Wireless networking using spartan system managers such as Debian’s /etc/network or Arch’s netctl is one of those typical Linux things where if you haven’t done it in a while you can spend hours either just getting set up or, arguably worse, reconstructing how the whole thing has fallen apart when you don’t recall making any substantial changes that stopped your networking from, well, working. It’s worth investing a bit of time learning how these systems work, however, because the user-friendly GUI alternatives rely in part on the same backends, so roughing it will help you understand the system.
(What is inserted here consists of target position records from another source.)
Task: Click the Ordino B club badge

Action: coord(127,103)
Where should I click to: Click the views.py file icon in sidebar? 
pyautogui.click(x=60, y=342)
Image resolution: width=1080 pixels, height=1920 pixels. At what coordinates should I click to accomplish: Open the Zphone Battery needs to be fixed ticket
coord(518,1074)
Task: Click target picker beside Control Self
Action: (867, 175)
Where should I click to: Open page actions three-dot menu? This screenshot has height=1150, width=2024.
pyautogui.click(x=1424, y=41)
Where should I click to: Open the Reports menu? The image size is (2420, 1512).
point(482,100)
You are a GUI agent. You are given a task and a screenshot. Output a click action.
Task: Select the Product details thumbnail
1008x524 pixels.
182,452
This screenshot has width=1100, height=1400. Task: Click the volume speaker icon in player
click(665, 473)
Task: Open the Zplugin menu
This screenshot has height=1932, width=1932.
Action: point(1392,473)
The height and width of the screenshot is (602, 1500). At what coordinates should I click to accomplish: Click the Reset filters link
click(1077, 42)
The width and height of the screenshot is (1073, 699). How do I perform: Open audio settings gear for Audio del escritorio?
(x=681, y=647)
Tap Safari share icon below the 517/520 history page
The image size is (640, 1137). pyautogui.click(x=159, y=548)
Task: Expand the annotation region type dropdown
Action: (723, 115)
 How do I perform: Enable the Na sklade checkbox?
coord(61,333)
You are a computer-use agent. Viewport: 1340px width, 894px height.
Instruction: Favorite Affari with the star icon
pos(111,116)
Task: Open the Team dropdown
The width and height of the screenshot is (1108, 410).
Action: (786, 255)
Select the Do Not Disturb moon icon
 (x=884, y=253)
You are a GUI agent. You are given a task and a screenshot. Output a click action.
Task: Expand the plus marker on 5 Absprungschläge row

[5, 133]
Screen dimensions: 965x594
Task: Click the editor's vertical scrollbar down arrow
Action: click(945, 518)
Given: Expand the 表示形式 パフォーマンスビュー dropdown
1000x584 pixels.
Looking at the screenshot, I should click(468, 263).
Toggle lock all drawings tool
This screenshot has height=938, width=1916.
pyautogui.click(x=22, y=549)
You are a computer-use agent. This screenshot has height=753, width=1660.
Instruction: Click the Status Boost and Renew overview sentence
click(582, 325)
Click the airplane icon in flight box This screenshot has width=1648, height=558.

With wireless networking, you’ll typically want your system to autoselect the strongest registered network in range, which is done using wpa_supplicant. Your network manager will be communicating with this utility. In Debian, this means your wireless profiles are configured in /etc/wpa_supplicant/wpa_supplicant.conf and given ID strings there (using the field id_str) that are then recalled in /etc/network/interfaces. Instructions on the Debian Wiki are helpful, only rather than reproducing the id_str field in /etc/network/interfaces it says to reproduce the SSID and PSK fields generated into /etc/wpa_supplicant/wpa_supplicant.conf. In Arch, wpa_supplicant is used behind the scenes only, by netctl-auto; all configuration takes place in files in /etc/netctl/.